# Confirmed Scam Site : South Africa Halo E-Liquid Shop



## Renaldo (18/10/15)

Hi all,

I have come across a local website that proclaims to be the South African Halo branch. www.halocigs.co.za. I have checked the website and it has all the same logo's and layout as the US Halo website. It also have the costs in Rand and explains how they use the South African Postal Service. They have a contact number in Durban. 

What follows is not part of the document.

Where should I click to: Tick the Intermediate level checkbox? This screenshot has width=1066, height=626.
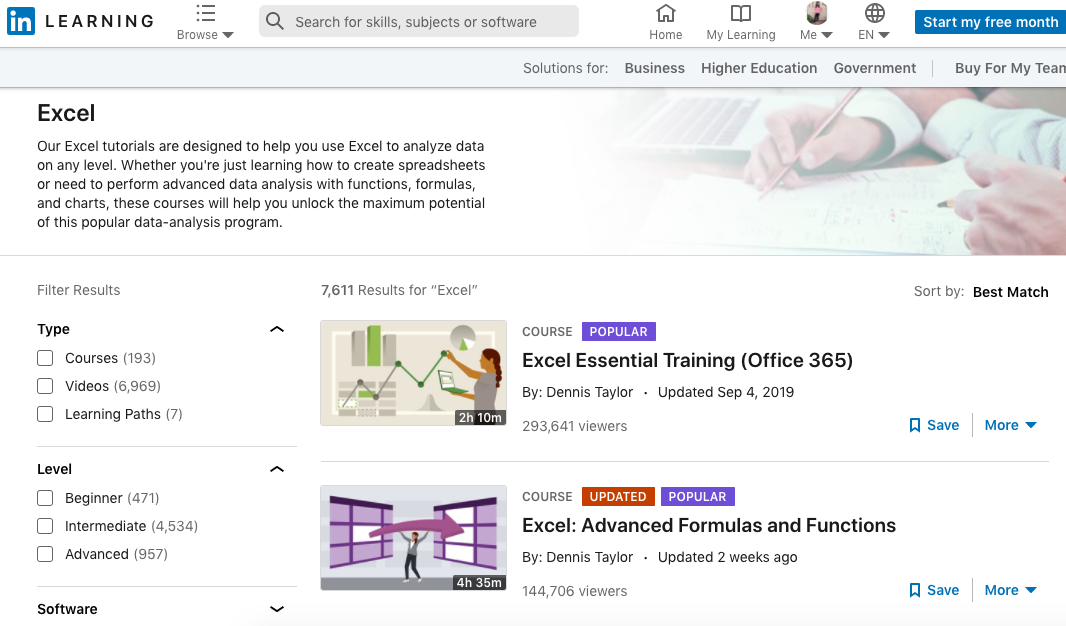[x=45, y=526]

I did try and contact them to confirm their details but their "contact us" page links to info@halogigs.co.za. Note the misspelled email. Needless to say the email bounced back as it needs to be info@halocigs.co.za

I am only mentioning it here as there is no mention of a South African branch on the USA Halo website and I also can't find any such announcement on the internet.

I might be wrong but I would rather warn people before they order something and never get it. If the owners of the shop could comment here and possibly explain the process that would be appreciated.

Reactions: Like 3 | Thanks 2 | Informative 3


----------



## BumbleBee (18/10/15)

Renaldo said:


> Hi all,
> 
> I have come across a local website that proclaims to be the South African Halo branch. www.halocigs.co.za. I have checked the website and it has all the same logo's and layout as the US Halo website. It also have the costs in Rand and explains how they use the South African Postal Service. They have a contact number in Durban.
> 
> ...


Their Halo Premium Support link is also spelled incorrectly as *info@haolcigs.co.za*. This could be legit, maybe whoever put this website together did it in a hurry and these are just a few typos, or maybe not. @Renaldo have you mailed Halo directly to confirm the existence of an official agent/branch here?


----------



## Renaldo (18/10/15)

I have not gotten to that point yet but I will do so now. Thanks

Reactions: Like 1


----------



## VapingSquid (19/10/15)

Misspelling by switching two letters is a classic phishing technique - happens a lot in URLs too.

They purchase a domain name with one letter swapped (always in the middle, never at the end) and then rip all the stylesheets etc from the original website and hey presto!

I wouldn't go near this with a ten foot barge pole. And any web dev / registrar that misspells TWO email addresses without testing it should be out of a job by now.

*To add:
*
1. There is no security certificate as there is on the original (payment gateways)
2. Social media channels that require security tokens (eg. Twitter) are omitted because to link to them they need authorisation from the master account)

Reactions: Informative 4 | Creative 1


----------



## argief (19/10/15)

The domain is registered to a Durban address under Gareth Simaan. No registration for the mentioned incorrectly spelled addresses must be poor design and/or review before publication.

This is all publicly available information.


----------



## GlacieredPyro (19/10/15)

Also no SSL anywhere it seems.
Stay faaaaaaaaaaaaaar away.


----------



## ErnstZA (19/10/15)

This is him. I see the cradlehotels.com website has been suspended.
Somethings fishy


----------



## SHiBBY (19/10/15)

Don't stress, the domain expires in two months from now after being registered in 2013. Perhaps the result of considering to start up a business, then deciding not to do so in the end and just letting the registration run it's course. You can give him a ring if you really want, just to confirm what's up

Gareth Simaan: 0823327155 (Source: whois.net)

Reactions: Like 1


----------



## Renaldo (19/10/15)

Tried to call yesterday before even posting this, no answer. If indeed it's just lying dormant why still offer things for sale where you can be taken to the pay screen? Just find everything wrong with this one.


----------



## SHiBBY (19/10/15)

Hahaaa jeez I only saw the phone number available on the website now...

Please call +27 31 123 4567
Po Box 12345

I can't see my screen through all the red flags my mind is waving around...

Reactions: Funny 1


----------



## Renaldo (19/10/15)

100% Confirmed to be fake. Below is the message I got from Halo USA. Do not buy from them.

Reactions: Thanks 1 | Informative 1


----------



## Sir Vape (19/10/15)

Yoh !!! They Durban as well apparently


----------



## Renaldo (19/10/15)

Have you ever considered making something similar to their Sub Zero? Massive gap in the market for that flavour with the ICE touch.



Sir Vape said:


> Yoh !!! They Durban as well apparently


----------



## Sir Vape (19/10/15)

Working on something  Stay tuned

Reactions: Winner 1


----------